While traveling during Christmas 1948, the Weddells were killed in a railroad accident. In their wills, they left not only their house, but its contents to the Virginia Historical Society, the parent organization of the Virginia Museum of History and Culture. The ambassador was specific: "I give and bequeath to Virginia Historical Society all books, manuscripts, furniture, house furnishings, portraits, tapestries and other works of art belonging to me in whole or part at the time of my death and constituting a part of the equipment of Virginia House, including silverware, china, glass and household linen, and all house equipment, utensils and garden tools, to be held by said Society and used by it in the use of the Virginia House. …"

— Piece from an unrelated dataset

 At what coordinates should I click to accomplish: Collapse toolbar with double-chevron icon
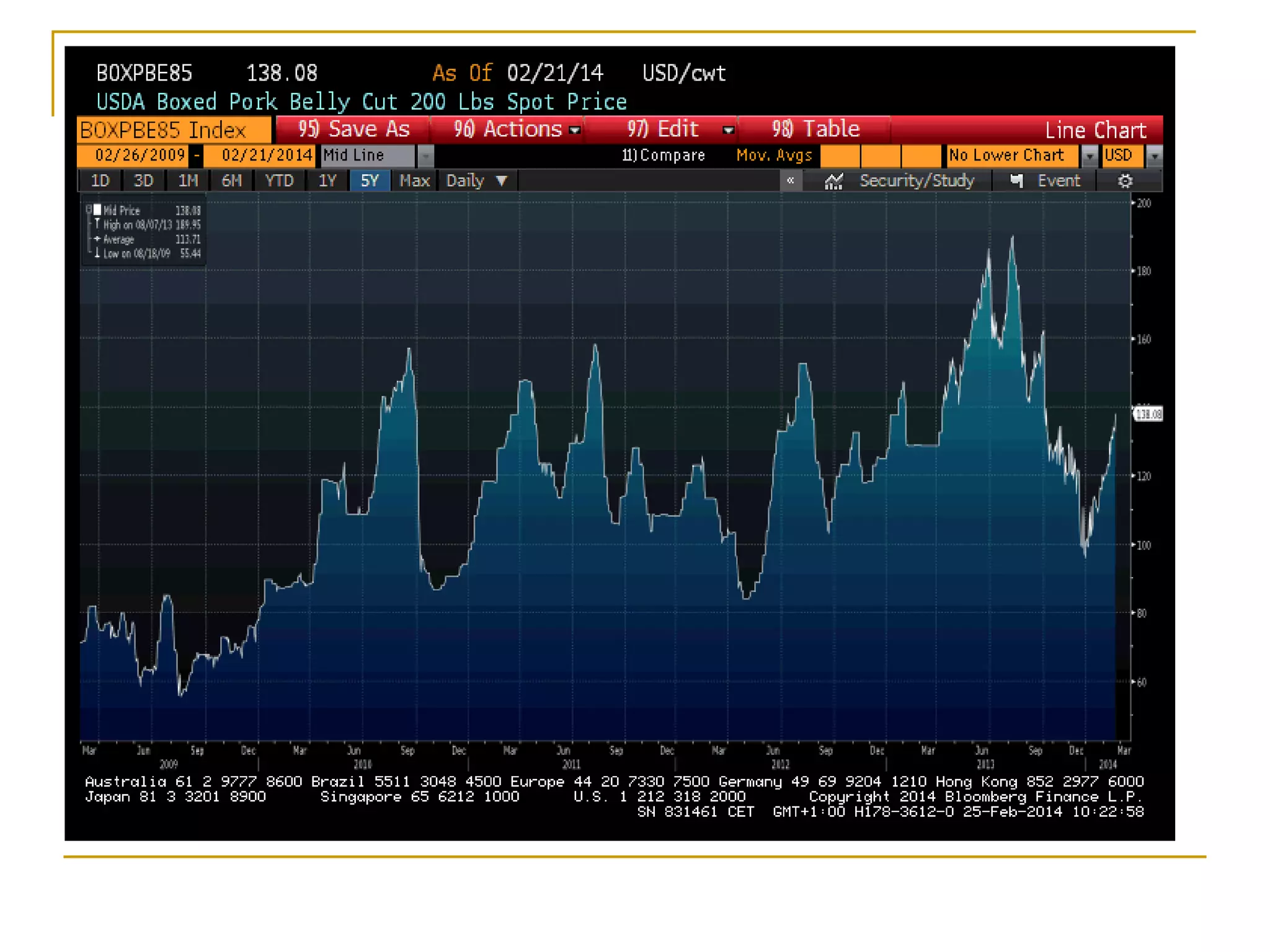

Did the Weddells want the historical society to maintain the home in perpetuity as the director's home?  The couple also provided a generous endowment of $100,000 for its maintenance. But no one has lived there; it has remained for 70 years an off-the-radar, 20th century King Tut's tomb. It is kept alive however, as a setting for occasional functions, a venue for civic and cultural group meetings, private events, and popularly, as the springtime setting for a garden party for society members.

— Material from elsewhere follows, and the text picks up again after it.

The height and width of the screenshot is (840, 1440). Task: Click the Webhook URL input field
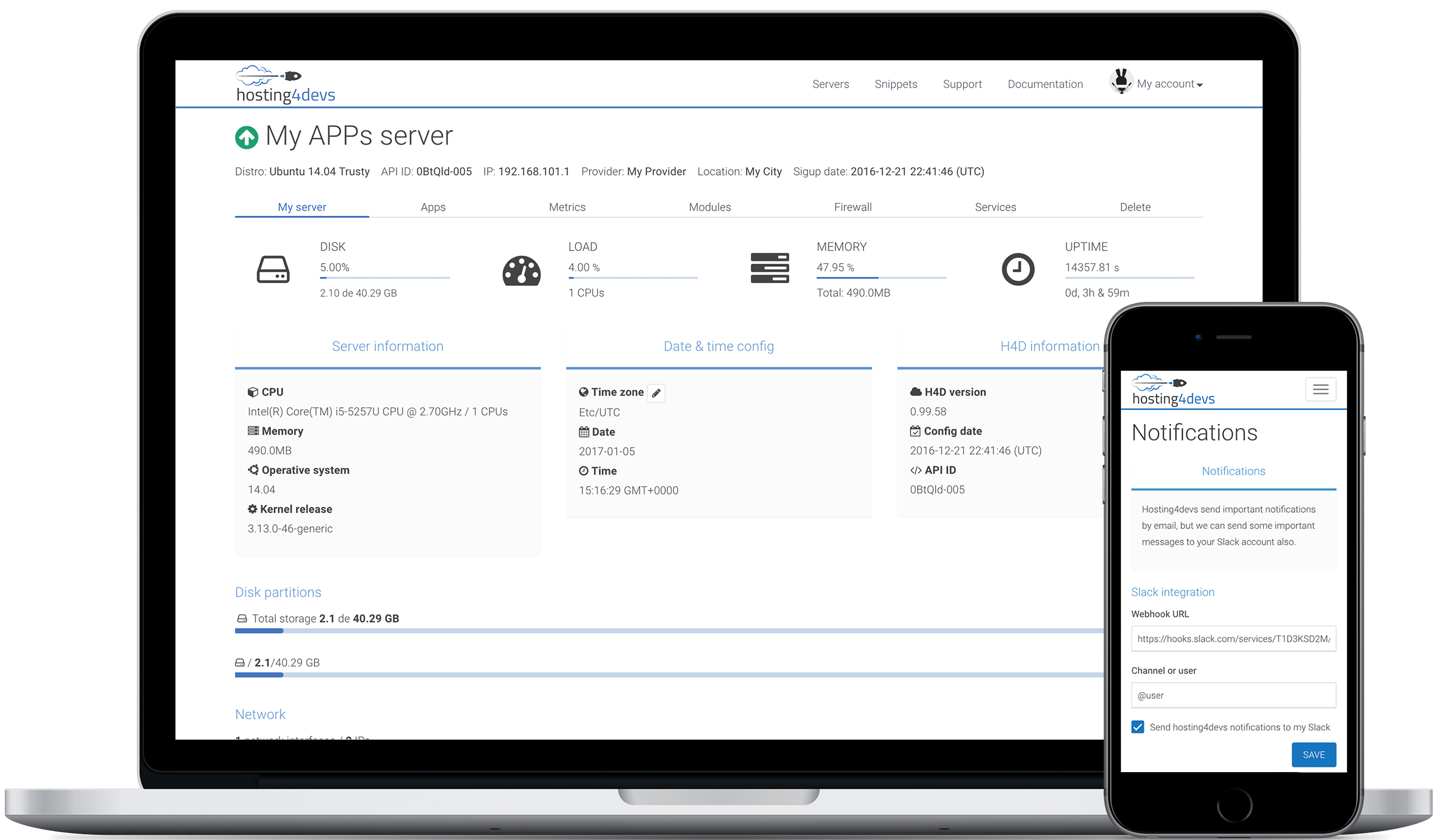coord(1233,639)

Members of Richmond's deep state of culture were shocked — and some outraged — to learn that objects from the house were being nibbled way for scratch to be reinvested in maintaining its place. The society says objects sold don't fit the organization's mission. This is disingenuous: With such a dizzyingly broad household collection, how would one begin to determine what does, and does not fit, the society's mission?

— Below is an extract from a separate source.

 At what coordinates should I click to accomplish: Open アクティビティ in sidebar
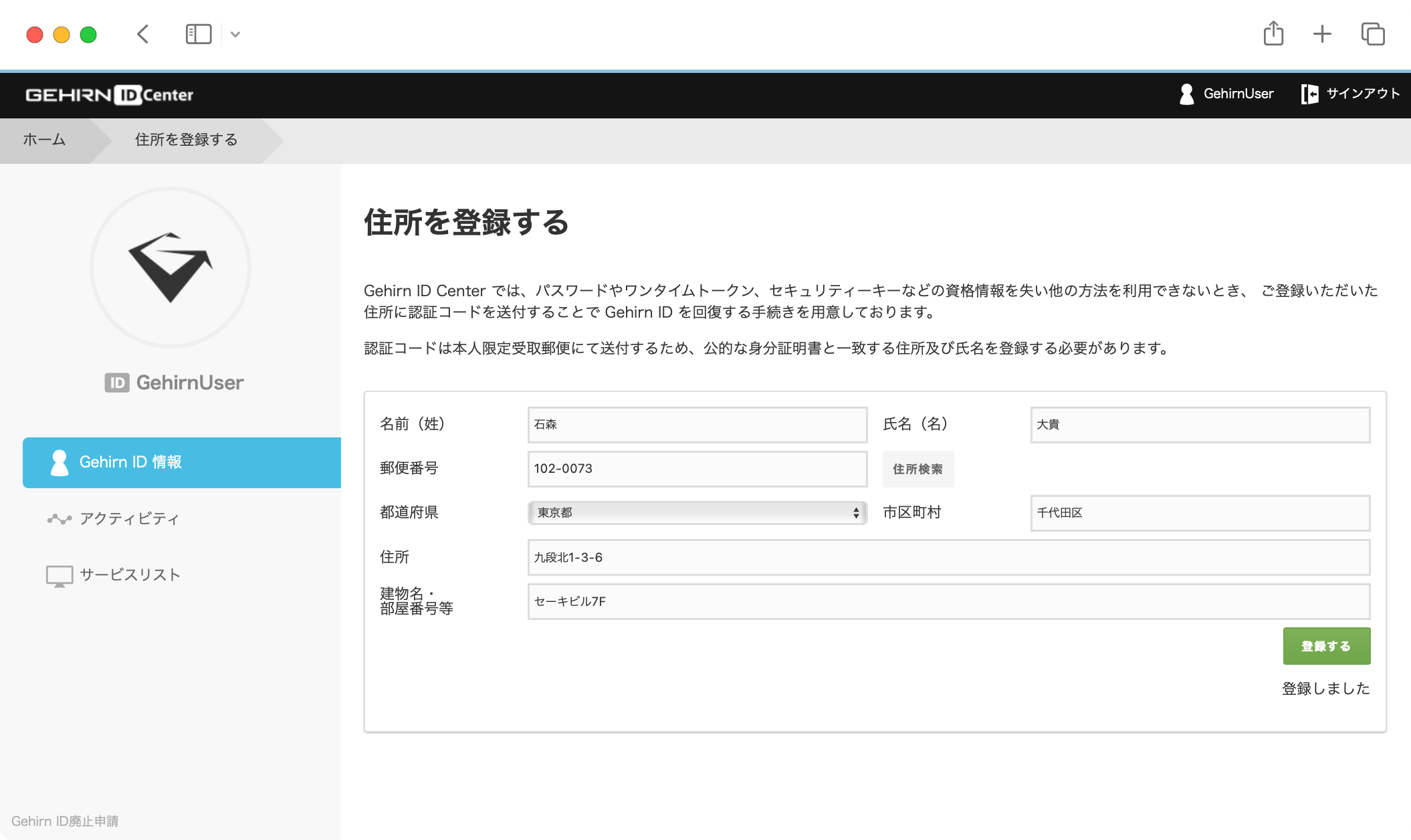[129, 519]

Granted, the museum, a private organization, has not stated clearly its plans for the old house and its contents. As its defense, the group says that auctioned artifacts came from the basement. Well yeah, it would be an obvious place to store things there, even some of the best things. But a number of other prominent paintings and tapestries were removed from well-traveled spaces and put on the block. Cherry picking largely unknown objects for auction is not worth the bad publicity and loss of trust in the venerable organization.

Freemans, the Philadelphia auction house, marketed its sale as "Across Continents: the Weddells' Connection to Central and South America." And herein lays an answer to how the museum can communicate the story of the Weddells, their home, and all its contents, to the forefront of its mission. Virginia, and American history by extension, did not begin and end at English-centric Jamestown or Williamsburg. Currently, Mexico and South American countries are in the daily headlines. Virginia's population is becoming increasingly Hispanic. This Spanish-centric collection contains treasures and artifacts that should be mined for fresh exhibitions, to please popular audiences as well as the toughest connoisseur.

The Virginia Museum of History and Culture can broadcast widely that the Old Dominion, and its programs, aren't one-note. And to Latino audiences, it can show that reserves of Spanish-related material — albeit much dealing with tough and disturbing political chapters — should be examined in central Virginia.

Style senior contributing editor Edwin Slipek writes regularly on architecture and local history.  

Opinions expressed on the Back Page are those of the writer and not necessarily those of Style Weekly.